Stated exercise:
Could you output the lines of these records as a numbered list, omitting blank lines?

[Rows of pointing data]
================

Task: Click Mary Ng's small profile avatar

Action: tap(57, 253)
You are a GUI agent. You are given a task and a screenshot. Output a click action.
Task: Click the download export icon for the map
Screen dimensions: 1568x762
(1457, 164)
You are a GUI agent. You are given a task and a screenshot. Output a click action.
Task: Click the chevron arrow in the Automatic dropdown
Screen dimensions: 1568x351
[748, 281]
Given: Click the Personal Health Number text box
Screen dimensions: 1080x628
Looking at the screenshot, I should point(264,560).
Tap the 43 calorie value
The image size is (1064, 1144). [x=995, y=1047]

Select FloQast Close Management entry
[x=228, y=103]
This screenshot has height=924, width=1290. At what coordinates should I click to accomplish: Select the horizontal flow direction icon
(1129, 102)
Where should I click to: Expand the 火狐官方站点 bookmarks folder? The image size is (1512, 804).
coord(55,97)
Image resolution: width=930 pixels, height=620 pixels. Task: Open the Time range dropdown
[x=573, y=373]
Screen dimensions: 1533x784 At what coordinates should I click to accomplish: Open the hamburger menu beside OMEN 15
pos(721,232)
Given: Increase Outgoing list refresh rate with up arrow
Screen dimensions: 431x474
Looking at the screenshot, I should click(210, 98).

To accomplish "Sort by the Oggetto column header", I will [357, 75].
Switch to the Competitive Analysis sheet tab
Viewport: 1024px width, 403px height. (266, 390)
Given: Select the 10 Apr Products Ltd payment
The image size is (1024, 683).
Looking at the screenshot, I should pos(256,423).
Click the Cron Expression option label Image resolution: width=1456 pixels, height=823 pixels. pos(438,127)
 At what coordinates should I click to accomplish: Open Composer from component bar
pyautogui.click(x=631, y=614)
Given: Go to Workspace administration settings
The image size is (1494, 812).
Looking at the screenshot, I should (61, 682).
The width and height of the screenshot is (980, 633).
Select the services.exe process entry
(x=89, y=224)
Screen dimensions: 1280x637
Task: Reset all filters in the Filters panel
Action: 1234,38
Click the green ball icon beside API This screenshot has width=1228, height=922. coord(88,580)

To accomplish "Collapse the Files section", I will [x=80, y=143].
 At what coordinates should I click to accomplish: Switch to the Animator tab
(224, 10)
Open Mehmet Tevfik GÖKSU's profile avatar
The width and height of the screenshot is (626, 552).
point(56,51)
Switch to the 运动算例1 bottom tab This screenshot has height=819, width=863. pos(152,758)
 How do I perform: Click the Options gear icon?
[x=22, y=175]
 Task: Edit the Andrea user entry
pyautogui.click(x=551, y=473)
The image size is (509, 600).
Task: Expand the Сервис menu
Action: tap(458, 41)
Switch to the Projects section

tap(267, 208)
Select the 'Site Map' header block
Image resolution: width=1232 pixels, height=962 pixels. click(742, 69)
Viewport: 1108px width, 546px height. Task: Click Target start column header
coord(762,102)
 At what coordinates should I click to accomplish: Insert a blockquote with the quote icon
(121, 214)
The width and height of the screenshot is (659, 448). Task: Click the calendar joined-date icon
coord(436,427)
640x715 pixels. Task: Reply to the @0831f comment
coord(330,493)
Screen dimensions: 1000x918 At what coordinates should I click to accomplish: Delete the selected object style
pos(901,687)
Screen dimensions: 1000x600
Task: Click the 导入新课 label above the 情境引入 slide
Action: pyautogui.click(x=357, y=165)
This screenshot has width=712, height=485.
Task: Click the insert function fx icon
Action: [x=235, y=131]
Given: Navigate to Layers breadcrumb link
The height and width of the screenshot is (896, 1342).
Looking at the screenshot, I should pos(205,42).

================

Solved exercise:
1. Task: Click Mary Ng's small profile avatar
2. Action: tap(57, 253)
3. You are a GUI agent. You are given a task and a screenshot. Output a click action.
4. Task: Click the download export icon for the map
5. Screen dimensions: 1568x762
6. (1457, 164)
7. You are a GUI agent. You are given a task and a screenshot. Output a click action.
8. Task: Click the chevron arrow in the Automatic dropdown
9. Screen dimensions: 1568x351
10. [748, 281]
11. Given: Click the Personal Health Number text box
12. Screen dimensions: 1080x628
13. Looking at the screenshot, I should point(264,560).
14. Tap the 43 calorie value
15. The image size is (1064, 1144). [x=995, y=1047]
16. Select FloQast Close Management entry
17. [x=228, y=103]
18. This screenshot has height=924, width=1290. At what coordinates should I click to accomplish: Select the horizontal flow direction icon
19. (1129, 102)
20. Where should I click to: Expand the 火狐官方站点 bookmarks folder? The image size is (1512, 804).
21. coord(55,97)
22. Image resolution: width=930 pixels, height=620 pixels. Task: Open the Time range dropdown
23. [x=573, y=373]
24. Screen dimensions: 1533x784 At what coordinates should I click to accomplish: Open the hamburger menu beside OMEN 15
25. pos(721,232)
26. Given: Increase Outgoing list refresh rate with up arrow
27. Screen dimensions: 431x474
28. Looking at the screenshot, I should click(210, 98).
29. To accomplish "Sort by the Oggetto column header", I will [357, 75].
30. Switch to the Competitive Analysis sheet tab
31. Viewport: 1024px width, 403px height. (266, 390)
32. Given: Select the 10 Apr Products Ltd payment
33. The image size is (1024, 683).
34. Looking at the screenshot, I should pos(256,423).
35. Click the Cron Expression option label Image resolution: width=1456 pixels, height=823 pixels. pos(438,127)
36.  At what coordinates should I click to accomplish: Open Composer from component bar
37. pyautogui.click(x=631, y=614)
38. Given: Go to Workspace administration settings
39. The image size is (1494, 812).
40. Looking at the screenshot, I should (61, 682).
41. The width and height of the screenshot is (980, 633).
42. Select the services.exe process entry
43. (x=89, y=224)
44. Screen dimensions: 1280x637
45. Task: Reset all filters in the Filters panel
46. Action: 1234,38
47. Click the green ball icon beside API This screenshot has width=1228, height=922. coord(88,580)
48. To accomplish "Collapse the Files section", I will [x=80, y=143].
49.  At what coordinates should I click to accomplish: Switch to the Animator tab
50. (224, 10)
51. Open Mehmet Tevfik GÖKSU's profile avatar
52. The width and height of the screenshot is (626, 552).
53. point(56,51)
54. Switch to the 运动算例1 bottom tab This screenshot has height=819, width=863. pos(152,758)
55.  How do I perform: Click the Options gear icon?
56. [x=22, y=175]
57.  Task: Edit the Andrea user entry
58. pyautogui.click(x=551, y=473)
59. The image size is (509, 600).
60. Task: Expand the Сервис menu
61. Action: tap(458, 41)
62. Switch to the Projects section
63. tap(267, 208)
64. Select the 'Site Map' header block
65. Image resolution: width=1232 pixels, height=962 pixels. click(742, 69)
66. Viewport: 1108px width, 546px height. Task: Click Target start column header
67. coord(762,102)
68.  At what coordinates should I click to accomplish: Insert a blockquote with the quote icon
69. (121, 214)
70. The width and height of the screenshot is (659, 448). Task: Click the calendar joined-date icon
71. coord(436,427)
72. 640x715 pixels. Task: Reply to the @0831f comment
73. coord(330,493)
74. Screen dimensions: 1000x918 At what coordinates should I click to accomplish: Delete the selected object style
75. pos(901,687)
76. Screen dimensions: 1000x600
77. Task: Click the 导入新课 label above the 情境引入 slide
78. Action: pyautogui.click(x=357, y=165)
79. This screenshot has width=712, height=485.
80. Task: Click the insert function fx icon
81. Action: [x=235, y=131]
82. Given: Navigate to Layers breadcrumb link
83. The height and width of the screenshot is (896, 1342).
84. Looking at the screenshot, I should pos(205,42).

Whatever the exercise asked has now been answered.